Studi ini menggunakan kerangka pemikiran Ana Luz (2004) yang memahami ruang transisi sebagai ruang in-between, yakni ruang yang memperoleh maknanya melalui aktivitas tubuh yang melintas, berhenti, dan merespons ruang secara situasional. Diperkaya dengan teori persepsi dari Gibson (2015), yang menyatakan bahwa persepsi ruang terbentuk melalui interaksi langsung antara tubuh dan lingkungannya, terutama melalui gerakan. Untuk memahami pola gerak pengguna KRL, penelitian ini juga mengacu pada teori 7(tujuh) fase threshold oleh Boettger (2014). Di sisi lain, strategi apropriasi oleh PKL dianalisis menggunakan konsep taktik dalam praktik sehari-hari dari Michel de Certeau (1984). Studi dilakukan melalui metode kualitatif dengan pendekatan observasi, pemetaan spasial, dan wawancara informal. Studi menunjukkan adanya ketidaksesuaian antara ekspektasi desain formal dengan realita praktik penggunaan ruang. Temuan ini menunjukkan bahwa ruang transisi di Stasiun Tebet telah mengalami transformasi makna menjadi ruang sosial yang aktif melalui proses apropriasi, pembacaan ritme, dan taktik spasial.

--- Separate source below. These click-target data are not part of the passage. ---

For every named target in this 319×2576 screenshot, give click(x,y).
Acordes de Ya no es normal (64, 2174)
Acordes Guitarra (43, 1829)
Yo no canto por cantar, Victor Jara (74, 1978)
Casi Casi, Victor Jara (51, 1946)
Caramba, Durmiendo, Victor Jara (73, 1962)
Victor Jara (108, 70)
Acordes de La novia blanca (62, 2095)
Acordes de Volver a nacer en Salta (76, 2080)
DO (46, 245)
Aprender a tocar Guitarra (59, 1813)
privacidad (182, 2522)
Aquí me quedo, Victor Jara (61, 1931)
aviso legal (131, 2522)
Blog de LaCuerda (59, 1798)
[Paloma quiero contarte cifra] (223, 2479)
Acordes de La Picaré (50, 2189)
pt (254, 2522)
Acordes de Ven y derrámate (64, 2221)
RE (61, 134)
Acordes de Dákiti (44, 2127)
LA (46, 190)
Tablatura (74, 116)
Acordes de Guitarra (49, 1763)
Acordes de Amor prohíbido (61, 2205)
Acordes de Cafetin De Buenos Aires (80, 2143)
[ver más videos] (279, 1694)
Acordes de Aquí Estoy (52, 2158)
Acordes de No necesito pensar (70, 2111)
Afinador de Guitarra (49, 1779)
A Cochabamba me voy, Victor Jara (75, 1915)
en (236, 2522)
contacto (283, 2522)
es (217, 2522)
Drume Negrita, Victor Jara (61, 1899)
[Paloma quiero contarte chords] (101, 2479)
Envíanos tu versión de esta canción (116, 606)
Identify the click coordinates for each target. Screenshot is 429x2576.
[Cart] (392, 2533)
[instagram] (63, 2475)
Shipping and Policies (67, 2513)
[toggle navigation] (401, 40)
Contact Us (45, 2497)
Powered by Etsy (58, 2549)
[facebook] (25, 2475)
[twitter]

Transitional spaces, originally designed for circulation, are often reinterpreted through the continuous movement of bodies passing through them. This phenomenon demonstrates that urban space is not always used as intended by formal planning but is instead continually reproduced through situational and tactical everyday interactions. Spatial appropriation thus becomes a crucial indicator to understand the dynamics of urban space, specifically, the disjunction between formally designed spatial structures and the lived realities shaped by user actions, perceptions, and needs. This study emphasizes that the city should not be viewed merely as an orderly hierarchical structure, but as a complex system layered with activities that cannot always be dictated by design.This study employs Ana Luz’s (2004) theoretical framework of transitional space as in-between space, wherein spatial meaning emerges through bodily acts of passing, pausing, and responding to spatial cues in situ. This perspective is reinforced by Gibson’s (2015) ecological theory of perception, which asserts that spatial understanding is not merely visual but arises through direct corporeal engagement with the environment—principally via movement. To examine user locomotion in the station context, the study draws on Till Boettger’s (2014) model of seven threshold phases. Concurrently, the adaptive strategies of street vendors are interpreted through Michel de Certeau’s (1984) theory of everyday tactics as a mode of spatial negotiation. Using a qualitative approach combining visual observation, spatial mapping, and informal interviews, the findings reveal a notable divergence between the normative logic of spatial design and the situated practices that redefine the space in use. These observations demonstrates that the transitional spaces at Tebet Station have undergone a shift in spatial meaning, evolving from neutral conduits of movement into socially activated environments through layered processes of appropriation, embodied perception, and tactical inhabitation."